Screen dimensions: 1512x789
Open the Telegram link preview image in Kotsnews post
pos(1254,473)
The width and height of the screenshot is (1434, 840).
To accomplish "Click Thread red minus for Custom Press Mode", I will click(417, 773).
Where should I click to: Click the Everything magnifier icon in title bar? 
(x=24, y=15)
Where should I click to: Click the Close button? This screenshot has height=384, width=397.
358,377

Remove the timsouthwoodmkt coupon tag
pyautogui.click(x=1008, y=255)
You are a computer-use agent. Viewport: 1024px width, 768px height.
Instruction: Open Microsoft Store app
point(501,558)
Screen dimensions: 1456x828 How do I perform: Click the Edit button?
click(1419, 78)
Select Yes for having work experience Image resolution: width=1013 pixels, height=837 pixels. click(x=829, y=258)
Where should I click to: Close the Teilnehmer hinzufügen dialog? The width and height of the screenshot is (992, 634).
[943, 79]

────────────────

- [Your assignment]:
Transcribe each entry verbatim, leaving none out.

- [Answer to the problem]:
Screen dimensions: 1512x789
Open the Telegram link preview image in Kotsnews post
pos(1254,473)
The width and height of the screenshot is (1434, 840).
To accomplish "Click Thread red minus for Custom Press Mode", I will click(417, 773).
Where should I click to: Click the Everything magnifier icon in title bar? 
(x=24, y=15)
Where should I click to: Click the Close button? This screenshot has height=384, width=397.
358,377

Remove the timsouthwoodmkt coupon tag
pyautogui.click(x=1008, y=255)
You are a computer-use agent. Viewport: 1024px width, 768px height.
Instruction: Open Microsoft Store app
point(501,558)
Screen dimensions: 1456x828 How do I perform: Click the Edit button?
click(1419, 78)
Select Yes for having work experience Image resolution: width=1013 pixels, height=837 pixels. click(x=829, y=258)
Where should I click to: Close the Teilnehmer hinzufügen dialog? The width and height of the screenshot is (992, 634).
[943, 79]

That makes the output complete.